[Screenshot grounding data]
################
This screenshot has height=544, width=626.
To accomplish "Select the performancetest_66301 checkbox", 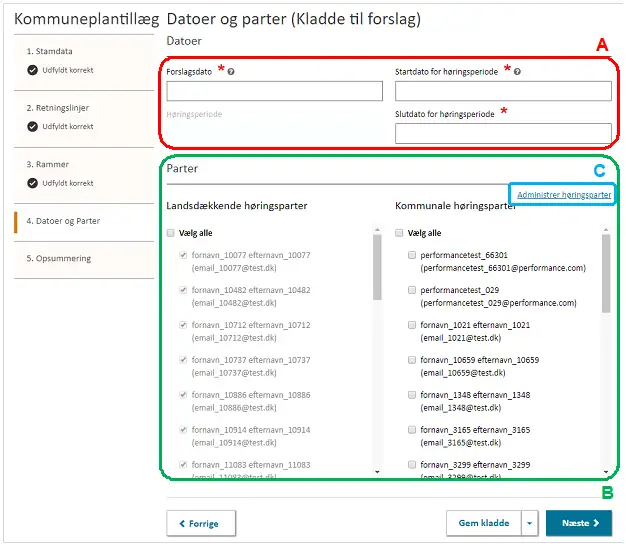I will (413, 256).
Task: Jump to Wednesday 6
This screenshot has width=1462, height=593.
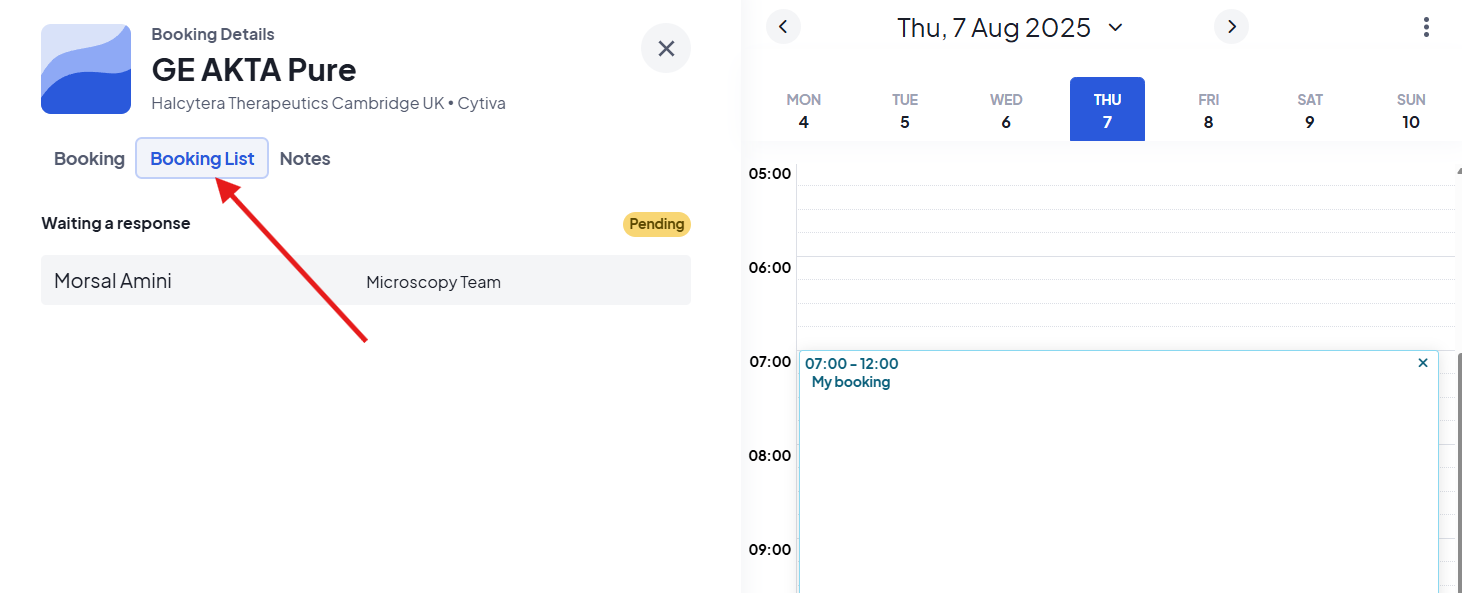Action: 1006,111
################
Task goal:
The copy should begin at the line containing "Task: Jump to Wednesday 6" and end at the last line of the data above; please restate those lines word for word without the pictures.

Result:
Task: Jump to Wednesday 6
This screenshot has width=1462, height=593.
Action: 1006,111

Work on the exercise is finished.